● **TRY IT**:
Select and copy out every line in the records containing "dimensions".

____ PROVIDED INFORMATION

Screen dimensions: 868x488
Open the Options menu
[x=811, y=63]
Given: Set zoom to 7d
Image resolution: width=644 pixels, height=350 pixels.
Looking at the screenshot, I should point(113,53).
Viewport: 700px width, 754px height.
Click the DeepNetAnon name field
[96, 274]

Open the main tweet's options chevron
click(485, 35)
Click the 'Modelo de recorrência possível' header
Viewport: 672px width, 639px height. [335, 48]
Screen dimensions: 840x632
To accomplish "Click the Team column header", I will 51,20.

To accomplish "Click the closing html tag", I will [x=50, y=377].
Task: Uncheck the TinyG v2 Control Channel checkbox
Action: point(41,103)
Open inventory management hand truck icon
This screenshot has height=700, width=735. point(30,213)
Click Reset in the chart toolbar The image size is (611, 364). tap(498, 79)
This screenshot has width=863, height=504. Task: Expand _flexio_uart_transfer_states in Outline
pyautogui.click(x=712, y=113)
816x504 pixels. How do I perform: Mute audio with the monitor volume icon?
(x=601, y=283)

________

● **PROBLEM SOLUTION**:
Screen dimensions: 868x488
Screen dimensions: 840x632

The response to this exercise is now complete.